Open richnadeau opened 2 years ago
Did some research today on what instance SQLi vulnerability I will be setting up next, I am planning to try and install this MySQL Squid Access vulnerability on a CentOS box soon. Sent this link to Devin as well to make sure this is a good exploit to look into for what he is looking for.
Tried to get MySQL Squid Access vulnerability installed and configured today. Could not get it working unfortunately and will need to pivot to another SQL injection.
Tried to install a couple more SQL injections today with no luck on the Installation process. YouPHPtube 7.2 and Jobberbase 2.0 amongst a few of the apps I got stumped on tonight. Shot Devin a message to see if he could point me in the right direction for an SQL injection.
Got good progress done on TeemIp IPAM < 2.4.0 - 'new_config' Command Injection (Metasploit) exploit that Devin sent me today. Am now running into an issue during installation (screenshot below) where it says Warning: mysqli::mysqli(): Headers and client library minor version mismatch.
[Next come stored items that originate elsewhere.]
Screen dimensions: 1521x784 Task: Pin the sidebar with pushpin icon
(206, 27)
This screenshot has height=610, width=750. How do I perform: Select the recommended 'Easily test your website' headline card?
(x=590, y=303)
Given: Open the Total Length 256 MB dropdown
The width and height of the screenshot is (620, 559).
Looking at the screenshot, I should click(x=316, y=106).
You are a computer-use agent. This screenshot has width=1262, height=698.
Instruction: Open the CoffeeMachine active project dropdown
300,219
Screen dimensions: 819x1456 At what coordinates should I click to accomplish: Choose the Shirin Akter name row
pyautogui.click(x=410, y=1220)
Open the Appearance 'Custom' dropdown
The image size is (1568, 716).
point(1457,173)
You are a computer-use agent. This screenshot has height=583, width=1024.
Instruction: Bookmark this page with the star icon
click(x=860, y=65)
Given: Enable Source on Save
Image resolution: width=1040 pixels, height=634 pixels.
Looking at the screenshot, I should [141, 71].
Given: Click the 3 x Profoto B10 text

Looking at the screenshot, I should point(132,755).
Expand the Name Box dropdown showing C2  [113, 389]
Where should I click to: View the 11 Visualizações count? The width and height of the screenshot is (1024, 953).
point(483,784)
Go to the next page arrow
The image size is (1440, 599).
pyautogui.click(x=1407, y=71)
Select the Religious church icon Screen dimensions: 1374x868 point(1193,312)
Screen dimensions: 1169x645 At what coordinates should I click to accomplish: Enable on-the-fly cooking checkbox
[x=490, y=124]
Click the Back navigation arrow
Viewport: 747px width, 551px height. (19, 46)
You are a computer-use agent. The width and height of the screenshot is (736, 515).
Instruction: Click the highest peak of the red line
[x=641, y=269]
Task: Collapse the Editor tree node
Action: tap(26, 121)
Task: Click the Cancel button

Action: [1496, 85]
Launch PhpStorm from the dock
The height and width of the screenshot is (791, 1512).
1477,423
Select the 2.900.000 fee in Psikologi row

Headers:50564 Library:50651 in /var/www/html/teemip/web/core/cmdbsource.class.inc.php on line 86
. Tried looking into this for the past few hours with no luck so far. Next time, I am going to try and maybe install on CentOS8 box instead of CentOS7 to see if its a version issue with php or mysql-server/mysqld. Will update Devin on progress tomorrow during AM meeting.
Used Rocky 8.4 and was able to get the vulnerable version of TeemIP installed properly yesterday. Now I am onto figuring out how to exploit the vulnerability.
Currently stuck on attempting to exploit the box. I am stuck with this error when trying to run the Metasploit module given on the exploit-db page. Even though my TeemIP version is 2.3.1 (which is the one given by exploit db as well. Going to try a few things this weekend.
Got the exploit working for this box. Now I have to document/make a storyboard/ansibilize this box.
Documented Configuration and exploitation of the box. Now need to ansibilize and storyboard this.
Need to research and create and SQL injection box for Devin. This cannot be on Ubuntu, needs to be different distro.